Background & Aims: Certain gut peptides exert gastroprotective effects. However, the underlying mechanism is not fully understood. This study examines the contribution of afferent neurons, calcitonin gene-related peptide, and nitric oxide to the protection conferred by gastrin 17 in the rat stomach. Methods: Gastroprotection by gastrin 17 against ethanol-induced gross and histological damage was studied after capsaicin-induced defunctionalization of afferent neurons, pretreatment with the calcitonin gene-related peptide receptor antagonist human calcitonin gene-related peptide(8-37), anti-calcitonin gene-related peptide antibodies, and the NO synthase inhibitor N-G-nitro-L-arginine. Results: Gastrin 17 (1-25 pmol/kg) dose-dependently prevented mucosal damage caused by ethanol. Protection was inhibited by functional ablation of afferent neurons or pretreatment with human calcitonin gene-related peptide(8-37) (50% inhibitory dose, 86 pmol . kg(-1). min(-1)), anticalcitonin gene-related peptide antibodies, or N-G-nitvo-L-arginine (50% inhibitory dose, 1 mg/kg).

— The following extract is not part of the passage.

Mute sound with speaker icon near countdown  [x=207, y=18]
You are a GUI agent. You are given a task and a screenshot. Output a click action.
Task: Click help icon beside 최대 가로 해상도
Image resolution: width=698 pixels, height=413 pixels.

L-Arginine but not D-arginine reversed the effect of N-G-nitro-L-arginine. Effects on gross damage were paralleled by histology. Protective doses of gastrin 17 increased gastric mucosal blood flow and, in addition, elevated plasma gastrin concentrations to the same extent as intragastric peptone perfusion. Conclusions: Gastrin 17 has potent gastroprotective activity that involves afferent neurons, calcitonin gene-related peptide, and NO.